I've been cleared to lift weights absolutely no heavier than 5 lbs with strict instructions to stop, even mid set, if I start losing control of the movement.

I'm still struggling with depression, anxiety and food disinterest. Since I don't eat convenient junk anymore and still have my pathological fear of grocery stores I often have difficulty meeting the minimum caloric, fat, carbohydrate and protein amounts every day.

I pushed myself over the 1,200 calories a day minimum with a vodka tonic two days last week.

I joined SparkPeople. I'm not really good at "group hug" forms of support but it's pretty easy to avoid the evangelists of the program.
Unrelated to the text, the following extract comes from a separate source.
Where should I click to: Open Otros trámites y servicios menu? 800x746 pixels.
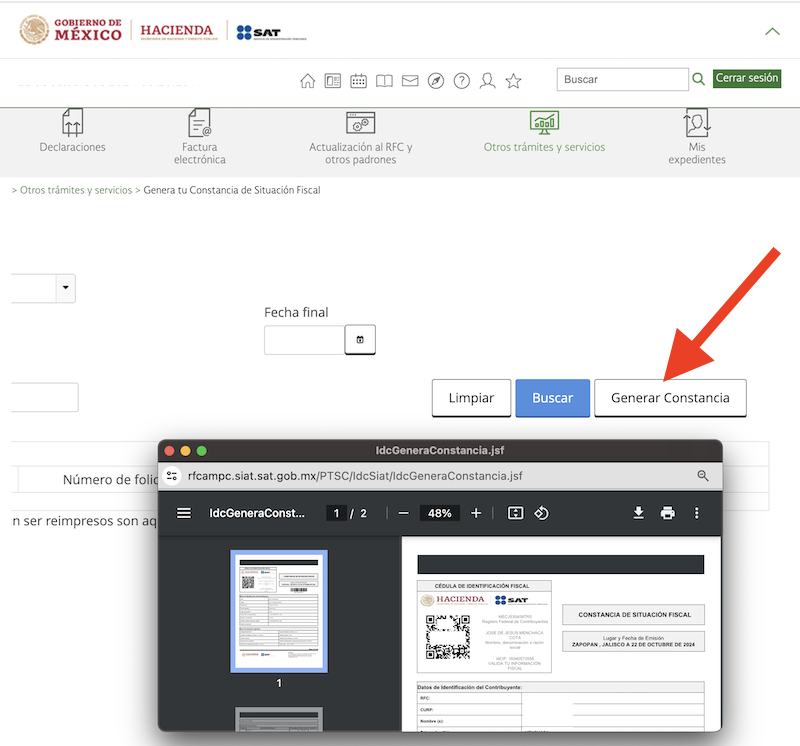[544, 135]
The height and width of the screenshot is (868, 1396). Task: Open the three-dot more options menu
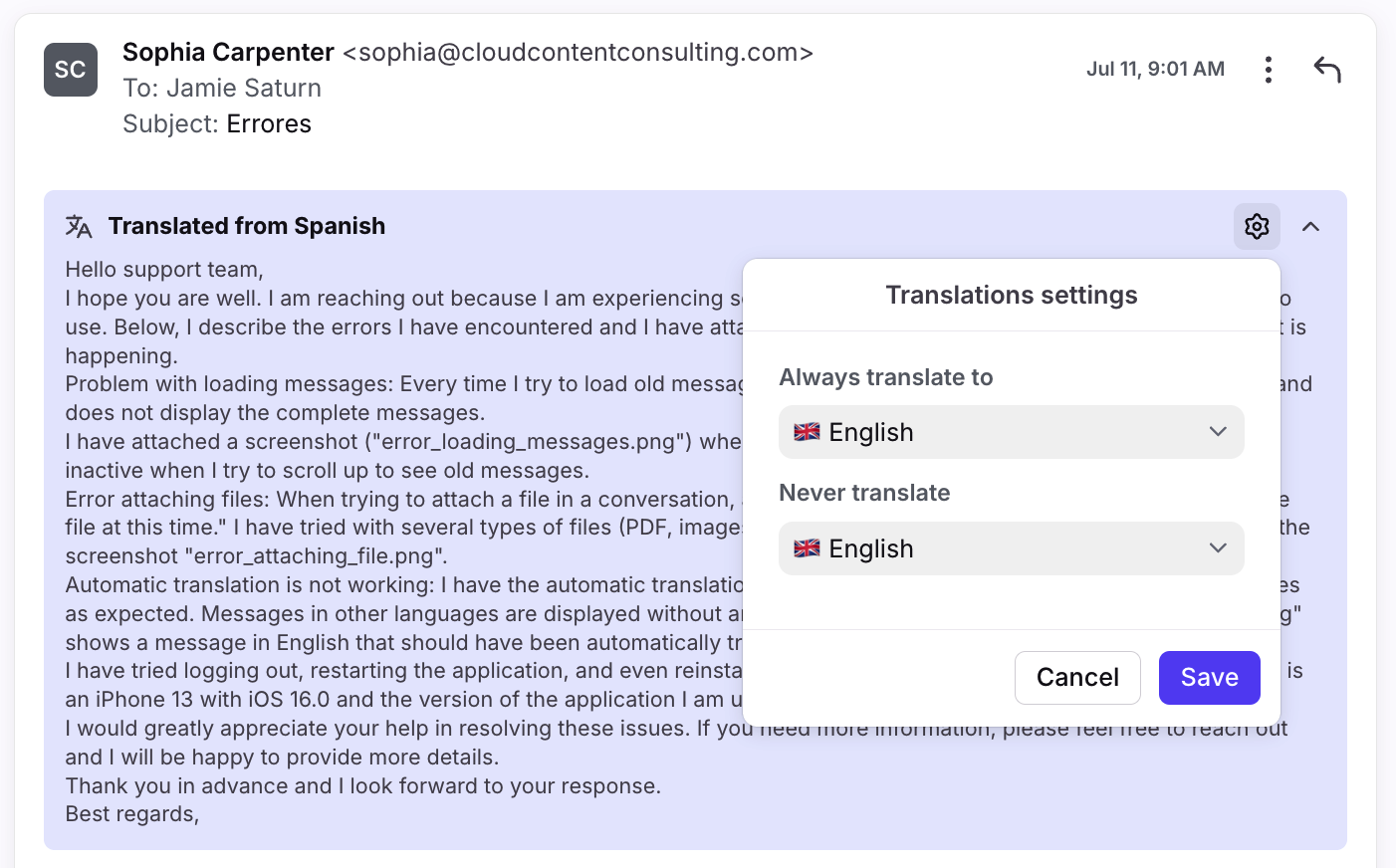point(1268,70)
It is so hot upstairs I've got only a minute or two to grab my laundry and get out without becoming nauseous.

I am really sick of MS taking my life away. I have to find the will to fight even harder to keep what I have. If I am strong when my next relapse takes things away I will have less reconditioning and rebuilding what has atrophied when it lets go.

I am suddenly struck with tiredness, which is strange and unsettling for me. Caffeine time.

Saturday, August 7, 2010


Went for my three month follow up after starting Copaxone.

I have regained about 95% of what I lost during my first relapse. That's the great news.

My coordination is improving, I have more vestibular training to do in order to get the most out of yoga and pilates and some kinetic training to improve my cardio on the bike. My optic nerve is healing and my strength is improving on my left side. I can walk straight, walk on my toes and walk on my heels. I can stand with my legs together, arms straight out and close my eyes. I am sleeping 6 to 8 hours a night and still functioning in my day. I'm still having an unpleasant symptom that makes me feel awful about myself, but I'm not likely to get an answer on this until late this year or early in the new year because it's not something that is going to kill me. I have minimal spasticity remaining in my left leg. I am still getting nerve fatigue but she couldn't wear it out in a 15 minute test like she could last year.

I have to see the Copaxone nurse because some of my bruises have turned into spider veins which is not cool.

Since I don't have anything "interesting" going on, I won't get another MRI until A) I have a significant relapse or B) have one considered in three years. Which is good, because I don't see the point of doing an MRI on someone who is, for all intents and purposes, healthy.

I am really enjoying the Ativan. Really enjoying to the point where I think it might be wise to take the weekend off because this feeling of absolutely not giving a shit about anything can be quite habit forming. It's just so good.

And 30 of them only cost $11. Even without Fair Pharmacare I'd totally put the money out for that.

Following up with the Neuro in February 2011, after checking in with my annual poke n' prod at the family doctor and the MS neuro-psychiatrist in September.

Considering asking my family doctor to send me for a consult with a reconstructive surgeon because I would LOVE to get rid of these breasts of mine. My back, neck and shoulders are just killing me even with good, properly fitted bras. But it's still under consideration.

After those two appointments I will have a more accurate picture of what it is I need to do to save my own life.

But for now, I'm going to consider what to do this weekend since my house has been neglected for more than three weeks and that makes me feel awful about myself too.